Wanneer de ouders op 1 januari nog brak op bed liggen, boven de pot hangen of tegen heug en meug die laatste oliebol naar binnen prakken komen ze tevoorschijn; jongens en meisjes van een jaar of twaalf. Als naaktslakken na een regenbui kruipen ze de straat op. Waar op oudejaarsnacht papa het vuurwerk nog aanstak, hij had immers niet voor Jan Lul tweeduizend euro aan pijlen uitgegeven, hebben de kinderen op nieuwjaarsdag vrij spel.  De weg ligt bezaaid met vuurwerk. Papa was namelijk te dronken om het afval achter zijn reet op te ruimen. Bewapend met een gejatte aansteker struinen ze de straat af, op zoek naar vuurwerk dat nog niet is afgegaan. Levensgevaarlijk en natuurlijk superspannend, de (vooral) jochies weten zelf dondersgoed dat het eigenlijk niet mag.

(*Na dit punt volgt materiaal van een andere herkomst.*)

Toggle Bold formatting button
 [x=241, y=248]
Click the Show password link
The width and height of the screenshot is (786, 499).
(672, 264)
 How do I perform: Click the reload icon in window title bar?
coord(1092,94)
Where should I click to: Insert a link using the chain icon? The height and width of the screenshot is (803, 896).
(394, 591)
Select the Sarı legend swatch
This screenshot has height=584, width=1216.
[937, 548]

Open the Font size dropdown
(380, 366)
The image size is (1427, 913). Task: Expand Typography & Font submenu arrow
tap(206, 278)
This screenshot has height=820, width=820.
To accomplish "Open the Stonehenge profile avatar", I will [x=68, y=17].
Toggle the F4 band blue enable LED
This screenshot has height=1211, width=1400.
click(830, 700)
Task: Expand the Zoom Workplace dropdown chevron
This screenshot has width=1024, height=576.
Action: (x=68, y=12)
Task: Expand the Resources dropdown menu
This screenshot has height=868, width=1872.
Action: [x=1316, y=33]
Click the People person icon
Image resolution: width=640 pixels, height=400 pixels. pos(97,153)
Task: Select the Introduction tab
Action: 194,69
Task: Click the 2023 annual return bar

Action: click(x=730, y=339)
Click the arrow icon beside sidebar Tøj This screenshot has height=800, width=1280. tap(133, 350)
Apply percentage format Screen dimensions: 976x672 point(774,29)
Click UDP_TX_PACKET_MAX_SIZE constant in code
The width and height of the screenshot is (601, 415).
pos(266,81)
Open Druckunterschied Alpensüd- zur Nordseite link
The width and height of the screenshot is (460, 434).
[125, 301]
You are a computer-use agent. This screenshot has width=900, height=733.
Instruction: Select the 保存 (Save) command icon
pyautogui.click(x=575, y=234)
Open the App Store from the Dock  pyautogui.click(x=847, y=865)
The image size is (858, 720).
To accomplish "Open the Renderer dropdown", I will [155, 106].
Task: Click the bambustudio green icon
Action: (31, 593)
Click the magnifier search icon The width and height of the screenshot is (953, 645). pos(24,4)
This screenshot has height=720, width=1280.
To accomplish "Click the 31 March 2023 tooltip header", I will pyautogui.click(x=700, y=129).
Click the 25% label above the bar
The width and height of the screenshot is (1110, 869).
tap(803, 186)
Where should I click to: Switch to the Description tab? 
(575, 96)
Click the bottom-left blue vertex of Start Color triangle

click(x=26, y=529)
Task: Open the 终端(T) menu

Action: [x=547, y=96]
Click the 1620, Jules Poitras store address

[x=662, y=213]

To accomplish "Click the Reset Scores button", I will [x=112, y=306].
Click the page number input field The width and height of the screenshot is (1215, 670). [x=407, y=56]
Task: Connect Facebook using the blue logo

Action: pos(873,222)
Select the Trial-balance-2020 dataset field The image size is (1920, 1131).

Mijn kind doet dat niet.  Voorlopig niet, hij is dertien weken oud, maar ook als hij als tiener even geen ouder om zich heen heeft gaat hij zich voortreffelijk gedragen. Ik weet het zeker. Hij gaat niet stiekem drinken of met vuur lopen klooien. Mijn kind kent straks de gevaren, hij is namelijk bovengemiddeld slim,  misschien wel hoogbegaafd. Laatst brabbelde hij al een sonnet van Shakespeare. Mijn kind gaat niet in een bushokje zitten blowen, hij heeft het straks veel te druk met het bijhouden van onze financiële administratie. Of met het oplossen van het plasticprobleem in de oceaan. Of met zijn kwantumcomputer.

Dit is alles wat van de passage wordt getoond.